In: Chemistry
How would you combine affinity chromotography together with size exclusion chromatography to improve separation?
In the equilibrate step of the affinity chromotography protocol, you accidentally use the elution buffer instead of the affinity binding buffer. How will this affect the purification process?
Affinity chromatography is highly selective for the separation of specific proteins. Ligand of specific group is binded to the solid phase, which binds to types of proteins having legand groups, these binded proteins some times may be more than 1 types but has different molecular size. So to again purify this proteins size exclusion chromatography is applied. In affinity chromatography unbound proteins removed by using equalibration buffer after that bind proteins are eluted by using eluting buffer which elute proteins of interest, this eluted sample, load on the size exclusion chromatography directly which elute the proteins on the basis of their sizes, this highly improve the separation.
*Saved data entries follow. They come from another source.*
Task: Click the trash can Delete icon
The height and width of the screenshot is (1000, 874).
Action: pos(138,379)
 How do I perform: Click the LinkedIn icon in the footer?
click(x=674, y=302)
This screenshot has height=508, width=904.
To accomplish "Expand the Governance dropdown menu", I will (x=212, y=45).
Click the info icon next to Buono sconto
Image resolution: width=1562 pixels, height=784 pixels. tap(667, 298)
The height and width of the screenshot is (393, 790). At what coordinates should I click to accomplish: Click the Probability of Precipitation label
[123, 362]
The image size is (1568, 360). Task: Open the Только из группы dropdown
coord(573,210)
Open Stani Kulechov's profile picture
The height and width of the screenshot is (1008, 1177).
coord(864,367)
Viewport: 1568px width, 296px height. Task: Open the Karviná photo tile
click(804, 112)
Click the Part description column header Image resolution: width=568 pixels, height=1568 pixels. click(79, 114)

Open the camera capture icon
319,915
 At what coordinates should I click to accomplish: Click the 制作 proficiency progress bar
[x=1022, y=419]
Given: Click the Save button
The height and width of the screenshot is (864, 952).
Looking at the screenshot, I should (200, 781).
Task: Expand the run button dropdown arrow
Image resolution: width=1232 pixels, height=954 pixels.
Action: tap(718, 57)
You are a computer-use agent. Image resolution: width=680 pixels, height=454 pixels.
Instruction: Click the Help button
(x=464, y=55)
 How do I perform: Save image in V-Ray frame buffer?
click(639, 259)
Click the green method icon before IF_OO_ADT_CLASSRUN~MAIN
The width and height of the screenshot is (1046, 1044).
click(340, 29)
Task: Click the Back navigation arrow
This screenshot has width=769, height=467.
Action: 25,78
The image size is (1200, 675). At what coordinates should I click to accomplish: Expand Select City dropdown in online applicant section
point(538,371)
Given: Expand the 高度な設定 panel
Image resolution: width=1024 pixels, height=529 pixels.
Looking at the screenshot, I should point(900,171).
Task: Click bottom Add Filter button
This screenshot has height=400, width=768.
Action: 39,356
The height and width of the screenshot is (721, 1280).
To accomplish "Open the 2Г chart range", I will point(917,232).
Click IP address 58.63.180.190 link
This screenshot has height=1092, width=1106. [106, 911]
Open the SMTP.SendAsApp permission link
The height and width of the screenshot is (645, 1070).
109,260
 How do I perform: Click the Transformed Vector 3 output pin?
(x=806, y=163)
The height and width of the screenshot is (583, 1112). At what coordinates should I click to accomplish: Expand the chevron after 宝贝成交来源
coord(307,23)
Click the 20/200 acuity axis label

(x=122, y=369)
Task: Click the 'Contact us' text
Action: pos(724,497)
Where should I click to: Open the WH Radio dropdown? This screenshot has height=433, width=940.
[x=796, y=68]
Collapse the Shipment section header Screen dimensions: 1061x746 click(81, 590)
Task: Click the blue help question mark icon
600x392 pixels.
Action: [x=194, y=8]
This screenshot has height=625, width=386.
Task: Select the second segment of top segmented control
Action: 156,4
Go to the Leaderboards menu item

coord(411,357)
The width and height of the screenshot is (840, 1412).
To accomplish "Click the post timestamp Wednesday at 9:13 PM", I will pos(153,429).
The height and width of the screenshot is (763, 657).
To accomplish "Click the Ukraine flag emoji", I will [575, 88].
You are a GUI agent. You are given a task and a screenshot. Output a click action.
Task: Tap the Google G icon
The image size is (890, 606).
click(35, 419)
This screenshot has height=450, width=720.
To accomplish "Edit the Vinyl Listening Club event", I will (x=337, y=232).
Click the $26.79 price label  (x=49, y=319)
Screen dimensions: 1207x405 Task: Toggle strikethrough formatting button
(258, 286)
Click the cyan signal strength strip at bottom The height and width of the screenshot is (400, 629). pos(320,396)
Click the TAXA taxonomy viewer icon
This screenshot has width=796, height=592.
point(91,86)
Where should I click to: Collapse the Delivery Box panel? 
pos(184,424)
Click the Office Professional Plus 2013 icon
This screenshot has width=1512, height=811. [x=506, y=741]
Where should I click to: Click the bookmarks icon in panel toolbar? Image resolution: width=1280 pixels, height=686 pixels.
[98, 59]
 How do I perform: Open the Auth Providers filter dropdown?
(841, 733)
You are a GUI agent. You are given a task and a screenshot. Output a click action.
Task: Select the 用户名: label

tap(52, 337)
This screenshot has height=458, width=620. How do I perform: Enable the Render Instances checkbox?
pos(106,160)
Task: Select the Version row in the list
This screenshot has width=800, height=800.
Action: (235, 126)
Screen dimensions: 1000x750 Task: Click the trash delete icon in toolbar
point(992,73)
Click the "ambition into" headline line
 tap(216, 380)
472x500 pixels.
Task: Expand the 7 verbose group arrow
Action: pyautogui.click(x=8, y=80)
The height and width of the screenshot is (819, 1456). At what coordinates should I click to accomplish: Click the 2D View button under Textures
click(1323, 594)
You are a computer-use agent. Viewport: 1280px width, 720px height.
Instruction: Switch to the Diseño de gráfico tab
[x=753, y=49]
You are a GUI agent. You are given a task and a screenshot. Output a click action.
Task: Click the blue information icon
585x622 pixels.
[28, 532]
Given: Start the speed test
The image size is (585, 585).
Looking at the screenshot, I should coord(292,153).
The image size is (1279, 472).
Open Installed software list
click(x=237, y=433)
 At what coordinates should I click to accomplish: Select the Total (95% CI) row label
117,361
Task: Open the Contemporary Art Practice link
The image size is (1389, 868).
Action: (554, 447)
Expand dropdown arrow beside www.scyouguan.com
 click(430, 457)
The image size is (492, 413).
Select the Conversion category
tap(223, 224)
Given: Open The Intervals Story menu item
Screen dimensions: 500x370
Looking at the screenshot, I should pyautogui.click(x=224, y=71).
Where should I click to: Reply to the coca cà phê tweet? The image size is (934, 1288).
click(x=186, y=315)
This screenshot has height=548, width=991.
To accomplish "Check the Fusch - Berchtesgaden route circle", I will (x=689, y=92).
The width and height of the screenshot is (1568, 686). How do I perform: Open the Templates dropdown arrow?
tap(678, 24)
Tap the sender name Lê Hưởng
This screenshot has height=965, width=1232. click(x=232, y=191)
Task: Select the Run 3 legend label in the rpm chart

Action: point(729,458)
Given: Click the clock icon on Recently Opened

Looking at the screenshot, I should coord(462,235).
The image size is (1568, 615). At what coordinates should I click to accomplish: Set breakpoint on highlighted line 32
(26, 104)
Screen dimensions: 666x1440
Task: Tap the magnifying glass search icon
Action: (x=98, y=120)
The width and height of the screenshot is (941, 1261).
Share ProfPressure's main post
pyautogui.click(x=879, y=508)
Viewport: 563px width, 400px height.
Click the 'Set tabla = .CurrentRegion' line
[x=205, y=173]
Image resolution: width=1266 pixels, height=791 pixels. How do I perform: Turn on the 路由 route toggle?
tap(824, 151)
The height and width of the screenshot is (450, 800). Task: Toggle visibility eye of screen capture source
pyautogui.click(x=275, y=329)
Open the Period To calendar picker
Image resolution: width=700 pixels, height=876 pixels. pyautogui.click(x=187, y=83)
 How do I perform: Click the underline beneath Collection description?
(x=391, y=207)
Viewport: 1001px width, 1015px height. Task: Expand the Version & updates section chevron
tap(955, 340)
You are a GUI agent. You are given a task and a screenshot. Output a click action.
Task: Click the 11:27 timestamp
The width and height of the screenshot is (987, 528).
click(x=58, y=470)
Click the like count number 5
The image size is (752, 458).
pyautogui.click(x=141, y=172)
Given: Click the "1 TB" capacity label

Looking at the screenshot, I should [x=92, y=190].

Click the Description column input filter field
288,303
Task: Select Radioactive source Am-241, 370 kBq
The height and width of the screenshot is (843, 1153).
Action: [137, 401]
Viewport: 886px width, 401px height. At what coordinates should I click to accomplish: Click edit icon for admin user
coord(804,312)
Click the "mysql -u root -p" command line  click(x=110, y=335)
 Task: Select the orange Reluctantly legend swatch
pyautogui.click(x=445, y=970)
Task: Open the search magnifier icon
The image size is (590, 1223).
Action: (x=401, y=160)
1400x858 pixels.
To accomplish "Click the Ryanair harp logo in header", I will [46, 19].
If in affinity chromatography we accidentally used elution buffer instead of affinity binding buffer then no separation occur, because affinity binding buffer does not affect the binding of ligand binded proteins, it only removed unbound proteins and doesn't remove binded proteins this way it removes unwanted proteins from proteins of interest. After that column eluted with elution buffer which has ability to remove ligand binded proteins from ligand. This cause separation of samples. If we directly used elution buffer then no separation occure.